Top of Excerpt provided

Commissioner Margrethe Vestager, in charge of competition policy, said:“When it comes to the interests of patients and healthcare systems, we have to make sure that prices stay competitive, that practitioners have sufficient choice and that promising innovative products are not abandoned by the merging companies. I am glad we have found a solution that allows this takeover to proceed, while ensuring that competition is preserved."
Commission's competition concerns
The Commission's investigation focused on the two areas of cardiovascular devices where Abbott and St Jude compete: vessel closure devices and devices used in electrophysiology procedures, in particular transseptal introducer sheaths.
- Vessel closure devices are used to close holes made in arteries in order to access the heart or vascular system for the purpose of treating a vascular disease. There are several methods for closing such holes, including manual compression, surgical suturing, closure assist devices and vessel closure devices. The market investigation revealed, however, that for certain interventions there is no alternative to using vessel closure devices. The investigation showed that the combination of Abbott and St Jude's range of vessel closure devices could have led to price rises, given the insufficient competitive pressure from the remaining players on the market.

Bottom of Excerpt provided
Top of Given entries

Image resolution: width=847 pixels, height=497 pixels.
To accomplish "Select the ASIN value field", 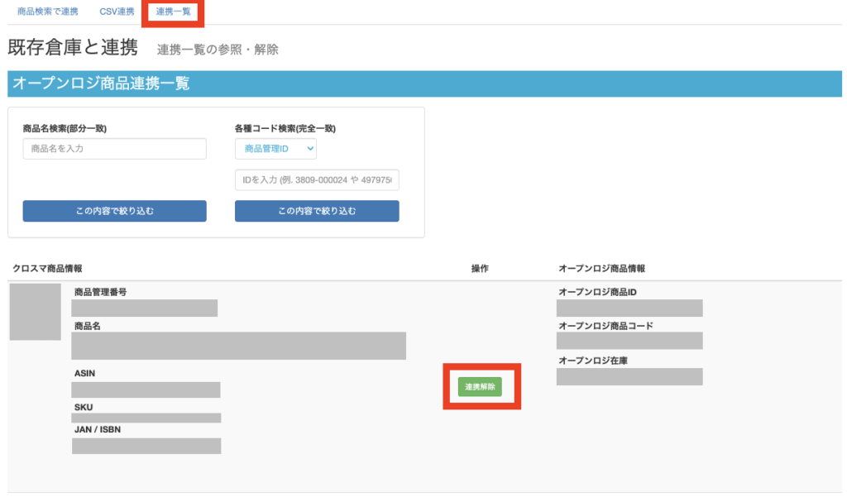I will point(146,389).
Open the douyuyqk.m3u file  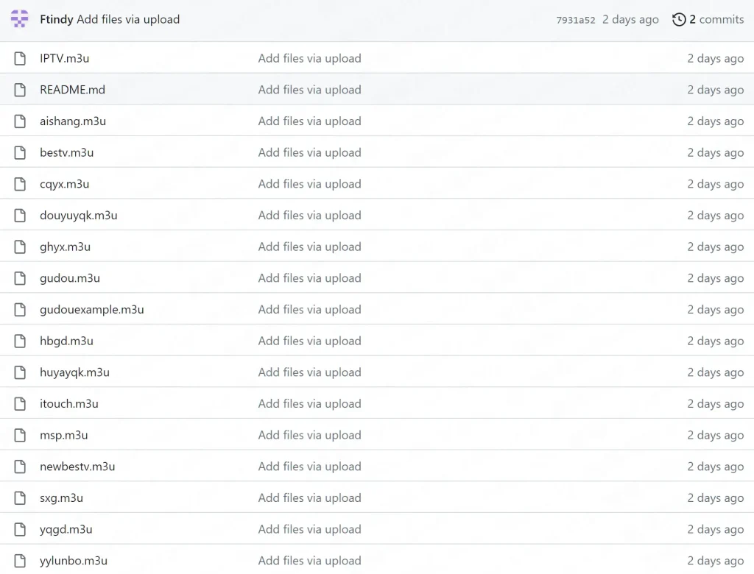point(78,216)
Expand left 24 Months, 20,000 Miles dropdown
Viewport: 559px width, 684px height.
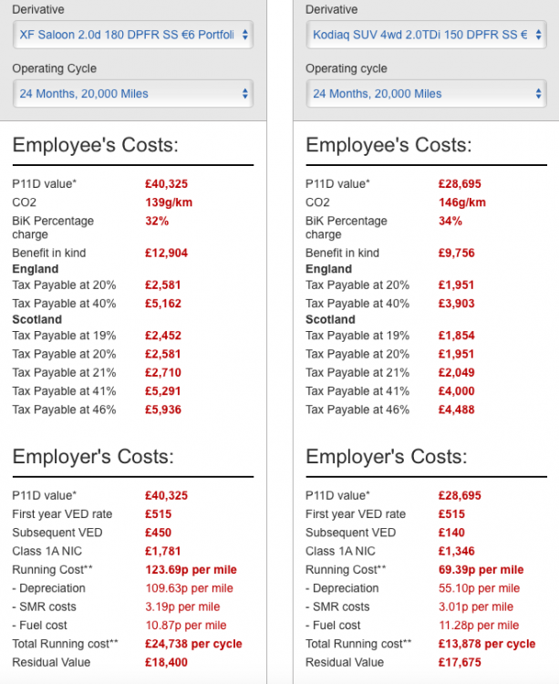[133, 93]
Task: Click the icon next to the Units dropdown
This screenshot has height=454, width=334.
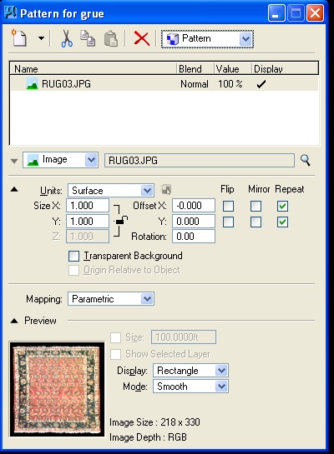Action: [166, 190]
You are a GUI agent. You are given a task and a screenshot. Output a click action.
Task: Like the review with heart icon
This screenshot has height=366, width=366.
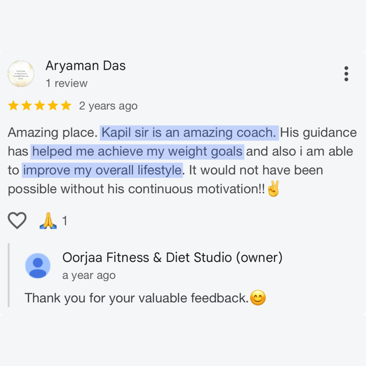pos(17,220)
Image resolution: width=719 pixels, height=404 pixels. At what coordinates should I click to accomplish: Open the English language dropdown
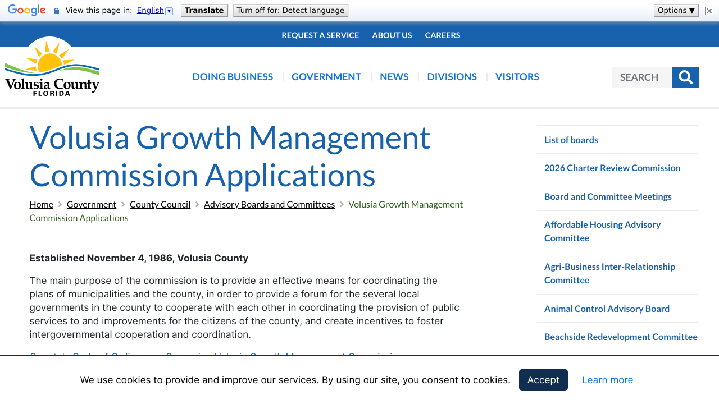click(170, 10)
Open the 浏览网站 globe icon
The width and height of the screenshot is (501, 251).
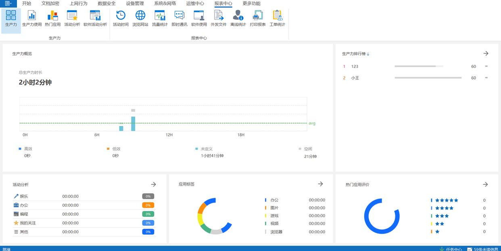(x=140, y=18)
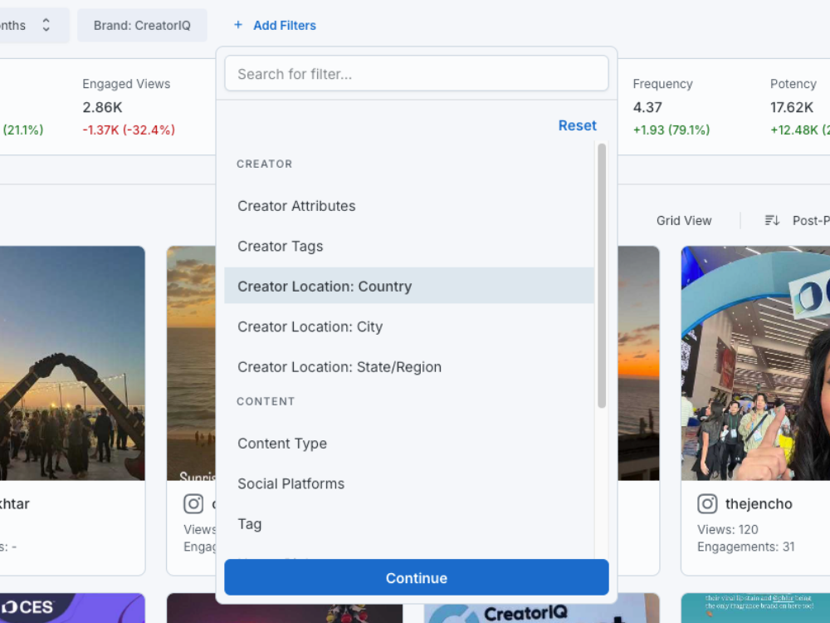Pick Creator Location: City filter

point(310,326)
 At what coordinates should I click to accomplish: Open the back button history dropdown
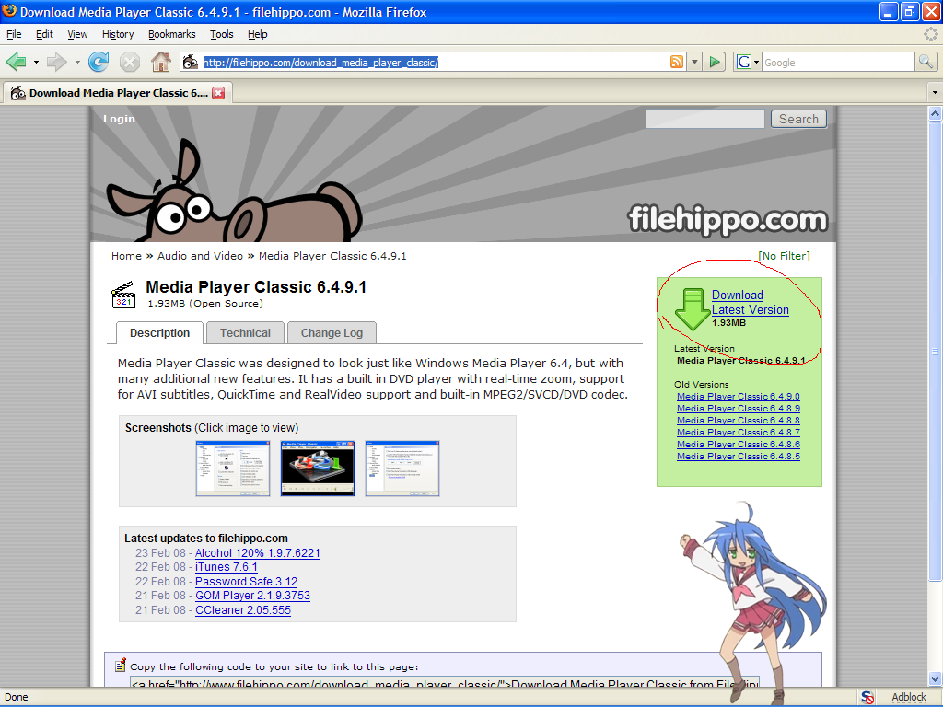click(x=35, y=62)
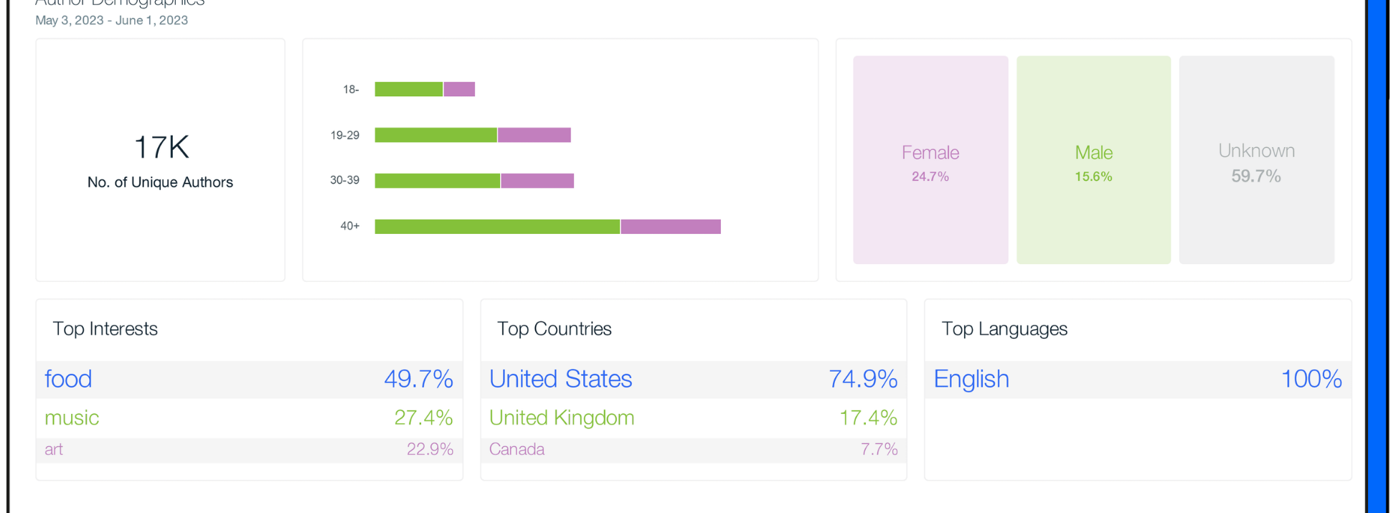Open the United Kingdom country entry
Viewport: 1396px width, 513px height.
562,418
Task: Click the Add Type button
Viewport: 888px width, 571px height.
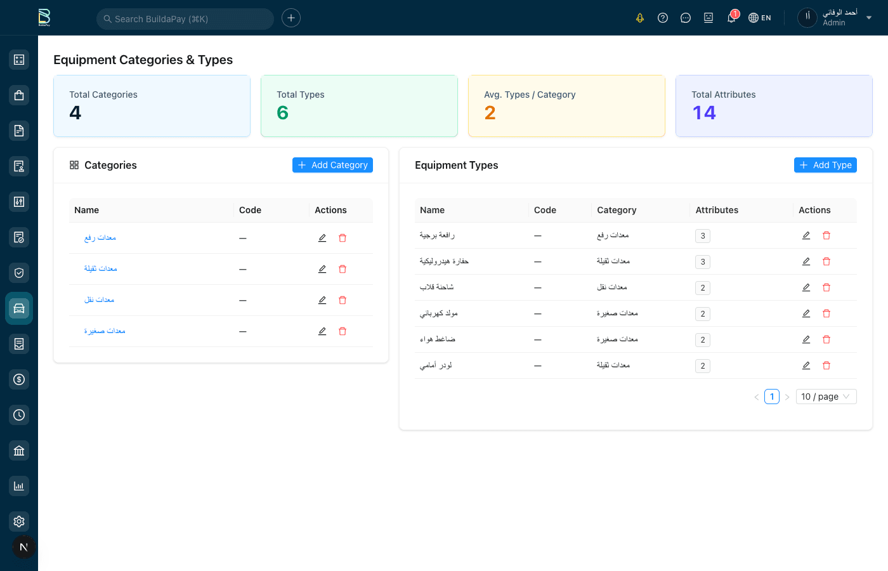Action: pos(825,165)
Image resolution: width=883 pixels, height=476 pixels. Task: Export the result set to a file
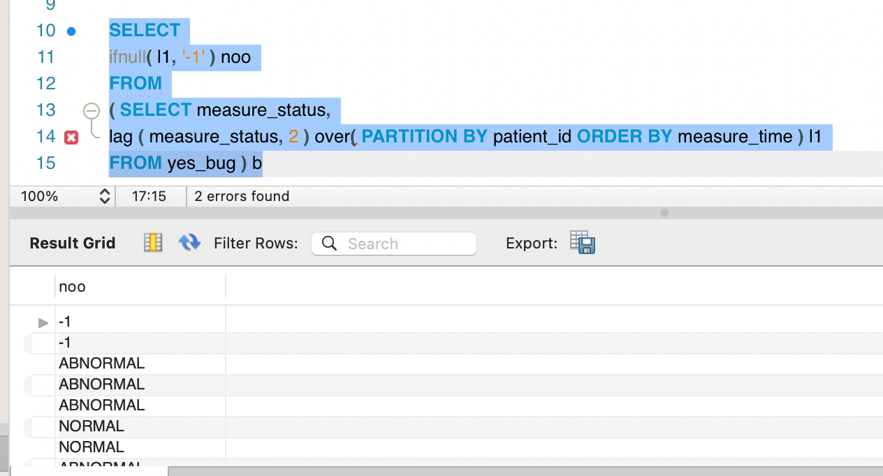[x=582, y=242]
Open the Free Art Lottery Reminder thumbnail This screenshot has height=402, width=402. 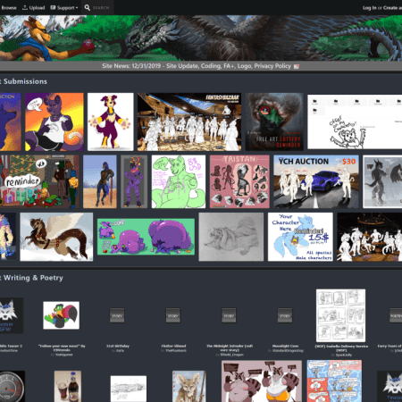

Bottom of Given entries

§ **Activity A**: The text about the Abbott and St Jude takeover names several methods for closing holes made in arteries. List all of them.
§ **Activity B**: Translate this sentence from the text about the Abbott and St Jude takeover into Spanish: "The market investigation revealed, however, that for certain interventions there is no alternative to using vessel closure devices."
§ **Activity C**: Extend the text about the Abbott and St Jude takeover, starting right after its last sentence.
The listing is separate from the text about the Abbott and St Jude takeover.

§ **Reply A**:
Manual compression
Surgical suturing
Closure assist devices
Vessel closure devices

§ **Reply B**: Sin embargo, la investigación de mercado reveló que, para determinadas intervenciones, no existe alternativa al uso de dispositivos de cierre vascular.

§ **Reply C**:
- Electrophysiology products (EP) are used to diagnose and treat abnormalities in the timing and pattern of the heartbeat. Where these abnormalities are treated by means of minimally invasive surgery (a technique known as catheter ablation), transseptal sheaths are used for introducing and removing catheters. Prior to the merger, St Jude was the leader in the transseptal sheaths market, whilst Abbott had developed a product, Vado, which has the potential to become a strong competitor and challenge St Jude's position. The Commission has concerns that Abbott might abandon the launch of Vado after the transaction, thereby depriving doctors and patients of additional choice due to less competition.
The proposed commitments
In order to address the competition concerns identified by the Commission, Abbott offered to:
- fully divest St Jude's global vessel closure devices business, including its manufacturing site in Puerto Rico;
- divest the whole of Abbott's Vado business, including its shareholding in Kalila Medical, the company which developed Vado. Kalila Medical was purchased by Abbott in early 2016 but was not subsequently integrated into Abbott operations.
These commitments fully remove the overlap between Abbott and St Jude in the two markets where the Commission had identified competition concerns. The Commission was therefore able to conclude that the proposed transaction, as modified by the commitments, would no longer raise competition concerns. The decision is conditional upon full compliance with the commitments.
Given the global reach of the companies' activities, the Commission cooperated closely with competition agencies in other jurisdictions, including in particular the US Federal Trade Commission.
Companies and products
St Jude is a US company active in the development, manufacturing and sale of cardiovascular medical devices, including traditional cardiac rhythm management products, cardiovascular products and atrial fibrillation products.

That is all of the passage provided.